======== ESTRATTO DELLA FONTE ========

Società Tra Avvocati: ora anche multidisciplinari

Com’è noto, mediante la costituzione di una S.T.P. più professionisti, con l’eventuale apporto di soci non professionisti, possono organizzare ed esercitare la propria attività professionale in forma societaria (per una trattazione dei caratteri essenziali della S.T.P. si rinvia al precedente contributo Trasformazione delle società di servizi in S.T.P.).

L’art. 10, co. 8 L. 183/2011 permette la possibilità di costituire STP “anche per l’esercizio di più attività professionali” (c.d. S.T.P. multidisciplinari).

Tuttavia non tutti i professionisti possono fare parte di una STP.

Ad es.: i notai non possono proprio essere soci di STP (nemmeno tra soli notai), mentre gli infermieri possono esercitare la professione in forma associata solo tramite le cooperative sociali ex L. 381/91.

L’eccezione più importante, comunque, è costituita dagli avvocati.

Scopo del presente contributo è quello di fornire un quadro, sia pure sintetico, della “travagliata” evoluzione normativa delle società tra avvocati.

1) Il primo intervento del legislatore italiano per regolamentare l’esercizio delle professioni (in generale) in forma associata è stata la Legge 1815/1939, che, in estrema sintesi, regolamentava gli studi professionali associati, vietando ogni altra forma di esercizio associato di attività professionali.

2) Più di sessant’anni dopo, con il D.Lgs. 96/2001 venne istituita la società tra avvocati.

L’art. 16 stabiliva che “L’attività professionale di rappresentanza, assistenza e difesa in giudizio può essere esercitata in forma comune esclusivamente secondo il tipo della società tra professionisti, denominata nel seguito società tra avvocati.”

======== DATI DI ORIGINE ========

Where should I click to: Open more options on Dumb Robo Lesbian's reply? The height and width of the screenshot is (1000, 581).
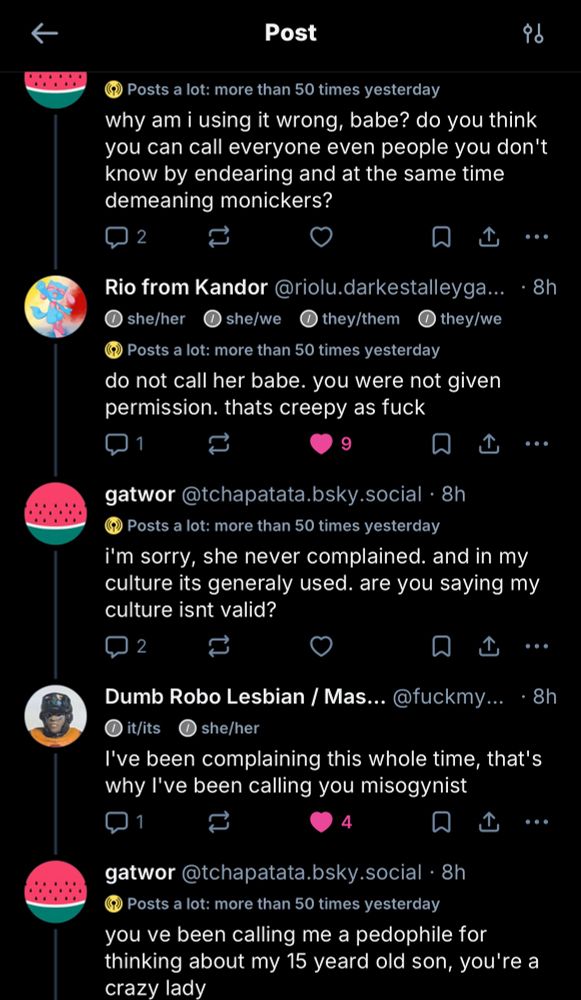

========

**ISTRUZIONI OPERATIVE**
a) Elenca tutti gli atti normativi citati nel testo sulle società tra avvocati, indicandoli con la sigla e il numero che vi compaiono.
b) Spiega in una o due frasi perché il testo sulle società tra avvocati chiama alcune S.T.P. «multidisciplinari».
c) Stabilisci se le seguenti affermazioni concordano con il testo sulle società tra avvocati, rispondendo sì o no e citando le parole decisive: (i) i notai possono essere soci di una S.T.P. composta da soli notai; (ii) la società tra avvocati fu istituita con il D.Lgs. 96/2001; (iii) la Legge 1815/1939 ammetteva altre forme di esercizio associato oltre agli studi professionali associati.

**SOLUZIONI PER CONSEGNA**
a) L. 183/2011; L. 381/91; Legge 1815/1939; D.Lgs. 96/2001.

b) L'art. 10, co. 8 L. 183/2011 permette di costituire S.T.P. «anche per l'esercizio di più attività professionali». Le società costituite in questo modo sono dette S.T.P. multidisciplinari.

c)
(i) No: «i notai non possono proprio essere soci di STP (nemmeno tra soli notai)».
(ii) Sì: «con il D.Lgs. 96/2001 venne istituita la società tra avvocati».
(iii) No: «vietando ogni altra forma di esercizio associato di attività professionali».